Iontophoresis and Skin
After effectively delivering macromolecules through the cornea without causing tissue damage, the team has expanded its research to other barriers including the skin. According to Gibson, however, the team has not fully researched the method’s application in skin care or dermatology.
Gibson explains that cosmetic ingredient molecules are 10–100 times smaller than the drug molecules he is currently delivering, and therefore believes this is an achievable target. “If we can deliver the large molecules, we can deliver the smaller ones,” he said, adding that small charged molecules such as retinoic acid and salicylic acid should not be a problem.

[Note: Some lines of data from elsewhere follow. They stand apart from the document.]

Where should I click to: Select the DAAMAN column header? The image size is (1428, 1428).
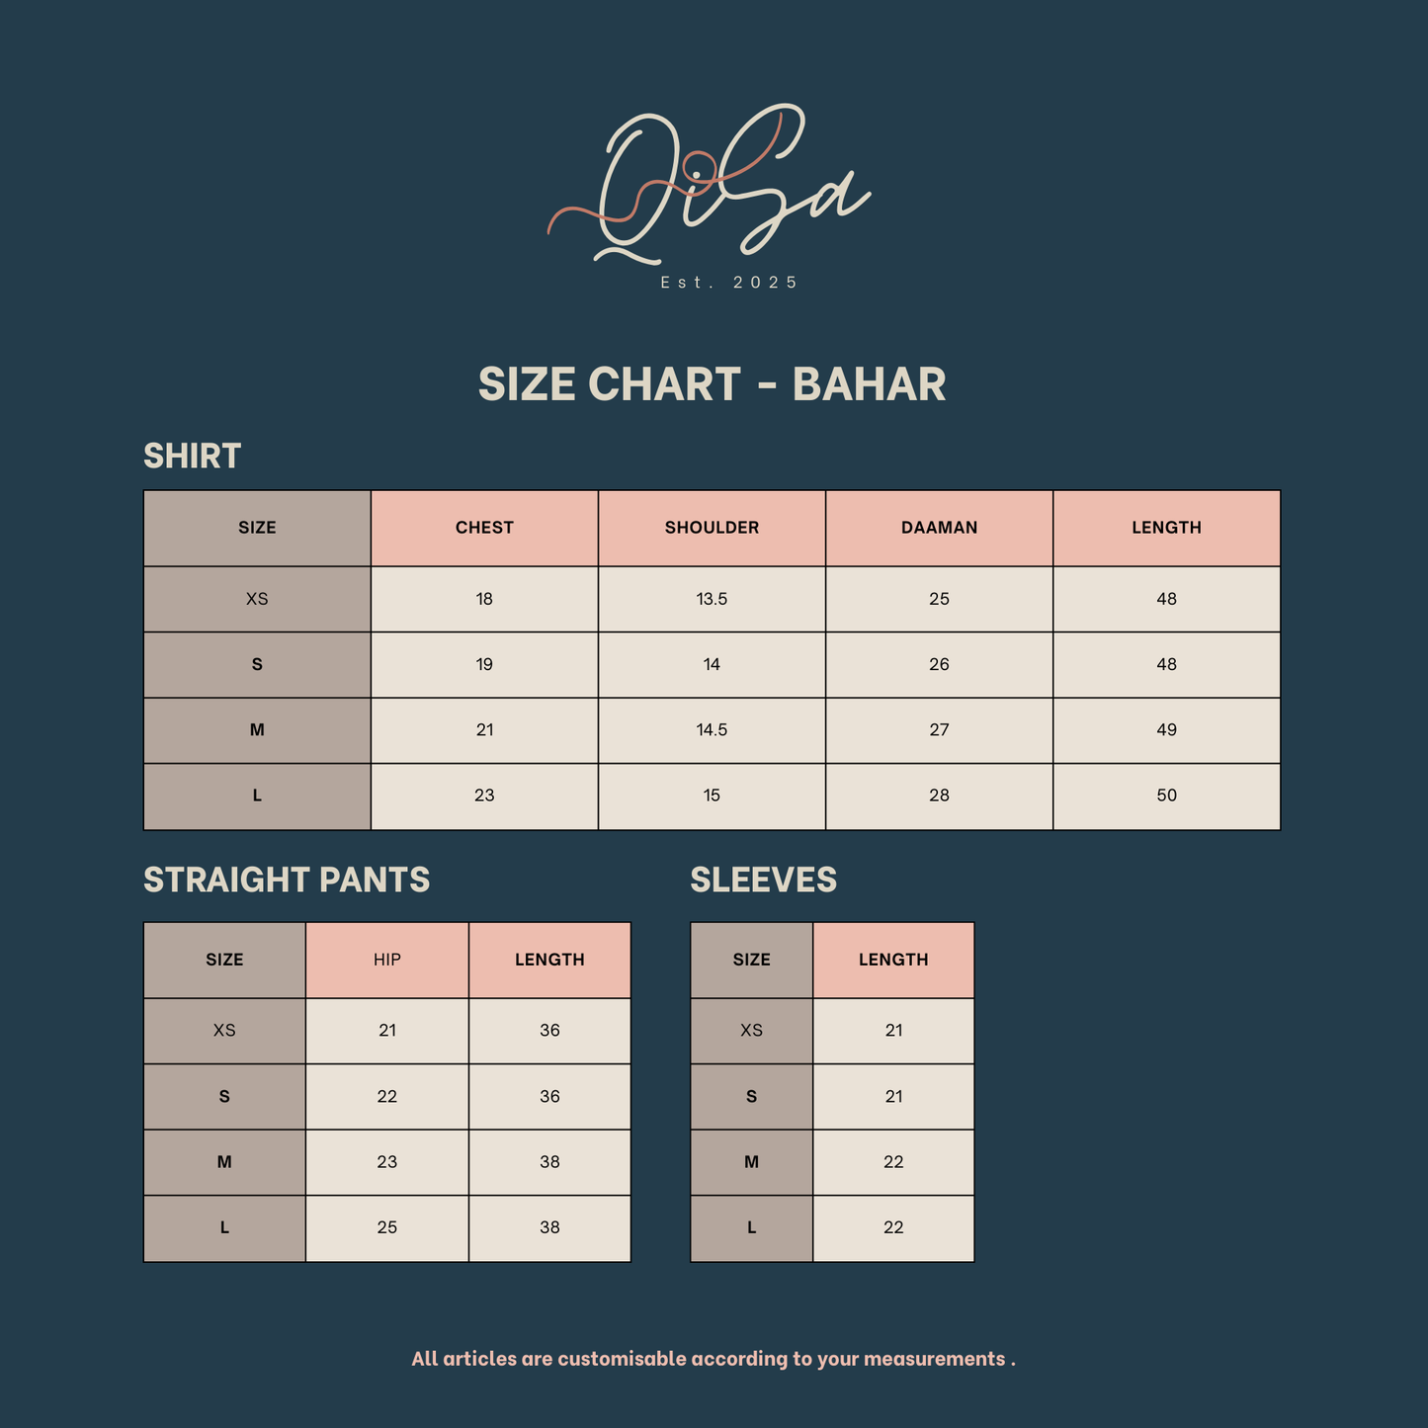click(939, 528)
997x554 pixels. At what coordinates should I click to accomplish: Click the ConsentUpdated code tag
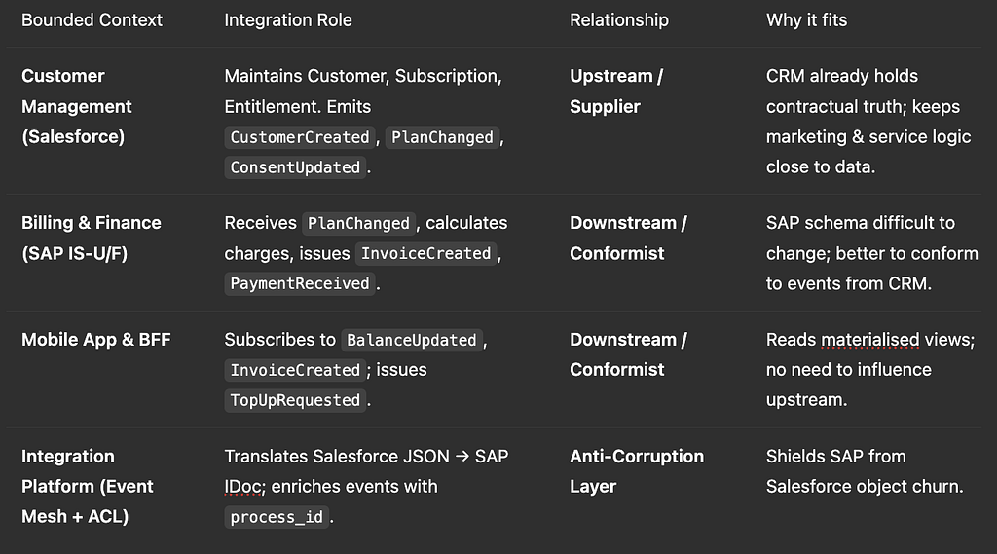[295, 167]
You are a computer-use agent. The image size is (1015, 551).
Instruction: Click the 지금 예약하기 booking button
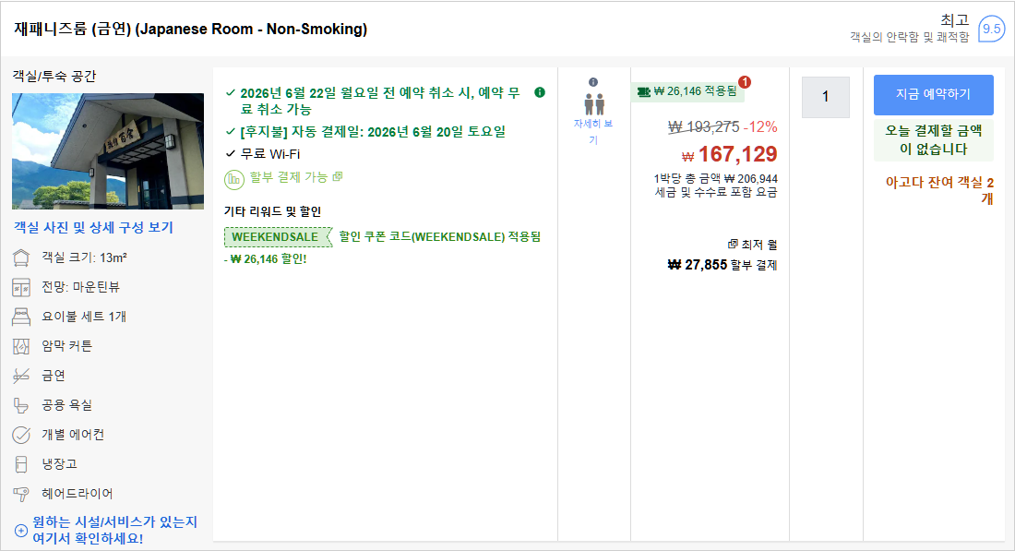click(934, 94)
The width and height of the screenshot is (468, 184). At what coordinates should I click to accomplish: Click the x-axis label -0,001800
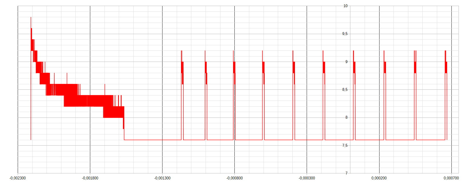pyautogui.click(x=90, y=178)
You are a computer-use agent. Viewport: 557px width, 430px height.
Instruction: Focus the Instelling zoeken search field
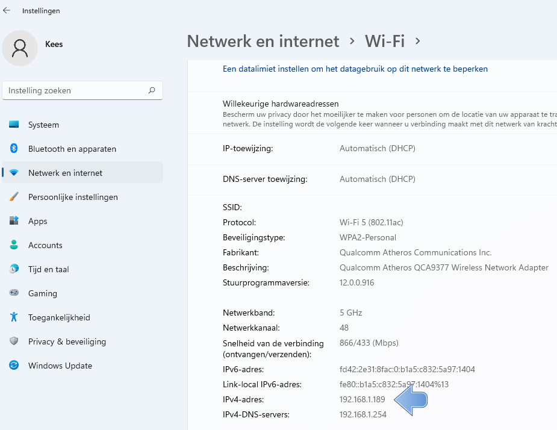(x=82, y=90)
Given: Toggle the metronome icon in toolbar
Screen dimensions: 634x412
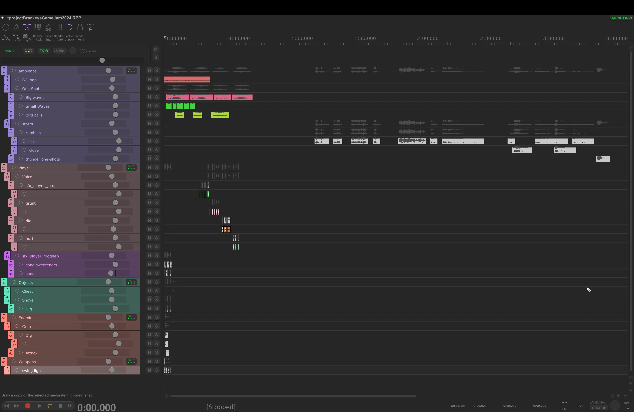Looking at the screenshot, I should (x=17, y=27).
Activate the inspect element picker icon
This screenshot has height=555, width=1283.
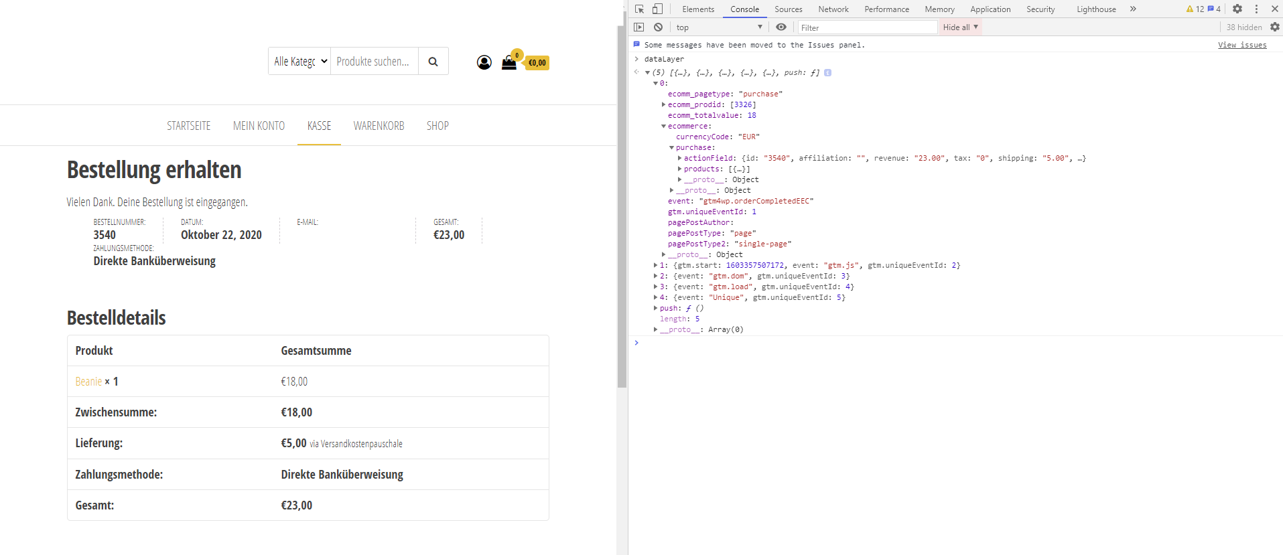(639, 9)
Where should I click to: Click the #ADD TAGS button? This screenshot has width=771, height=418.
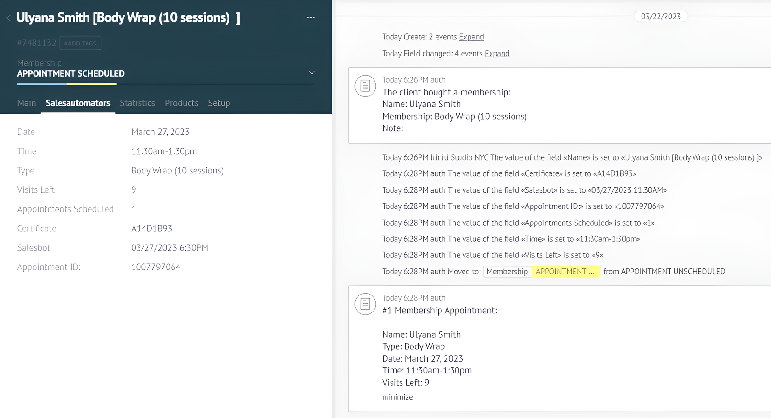[x=80, y=43]
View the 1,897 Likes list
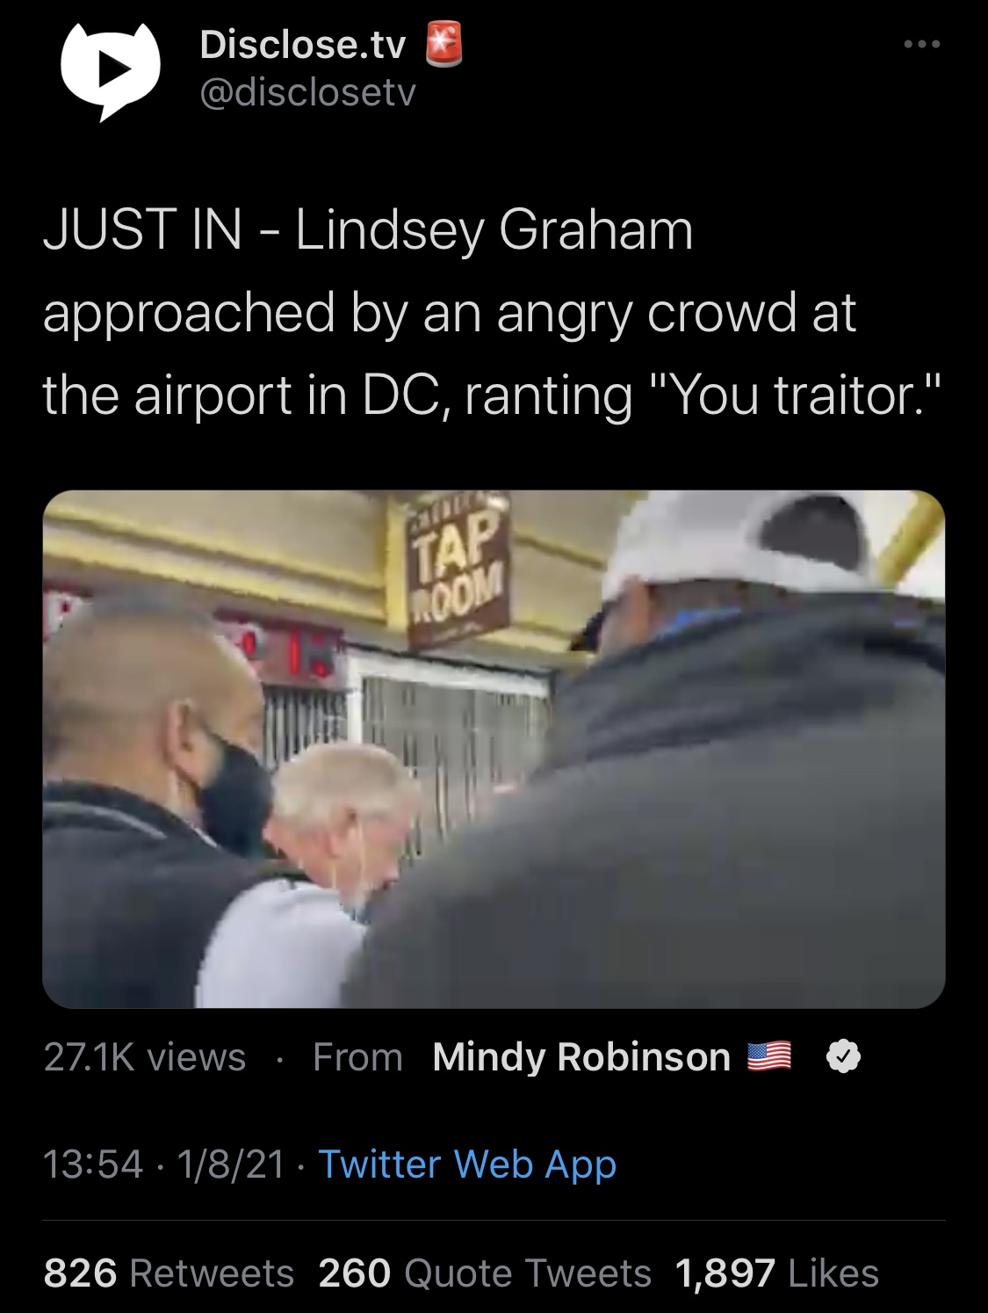The height and width of the screenshot is (1313, 988). pos(777,1273)
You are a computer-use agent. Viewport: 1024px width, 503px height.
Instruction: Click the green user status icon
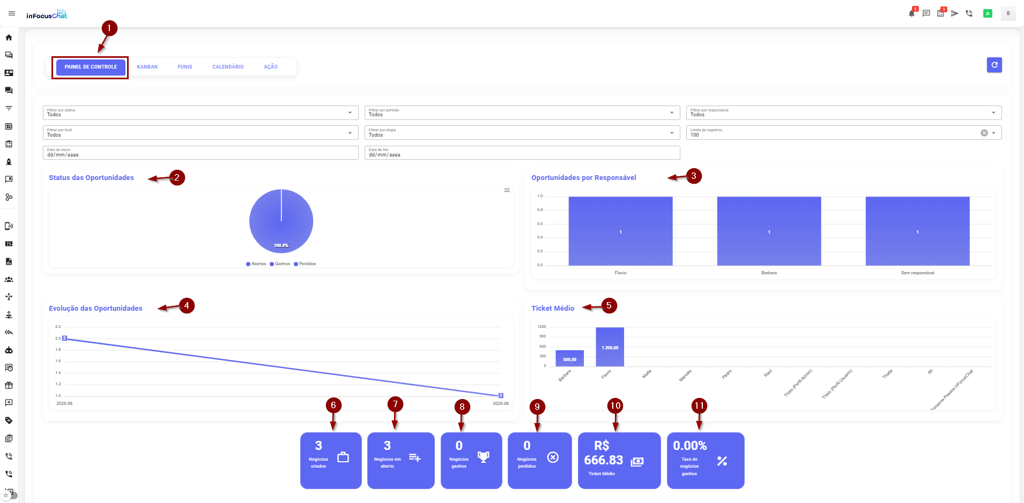[x=988, y=13]

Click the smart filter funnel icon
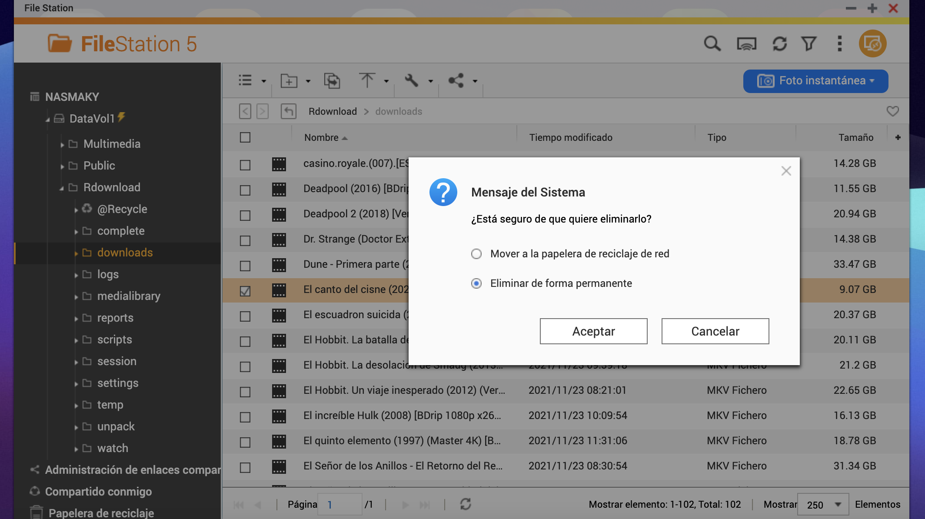pos(809,43)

Schultz added the technology may be beneficial for the delivery of MMP inhibitors to reduce the appearance of wrinkles. Further, he notes the use of iontophoresis by physical therapists to deliver lidocaine into skin, by dermatologists treating hyperhydrosis, and by dentists delivering painkillers into the gums; however, these uses all involve small molecules and sometimes result in chemical burns.
According to Gibson, in general, iontophoresis utilizes a patch or a device, which is application-dependent. For instance, in ophthalmology, a cup including the deliverable solution and an electrode sits on the eye while another electrode rests on the forehead. Gibson notes that with design improvements, the team’s iontophoresis method could be developed for at-home use.
Regarding ASOs, Schultz says research supports their healing effects on scars via injection, and he believes iontophoresis may provide a non- invasive method to deliver them to scarred areas. In the future, the team plans to expand its work to test the delivery of other biotechnology-derived and small molecules via iontophoresis.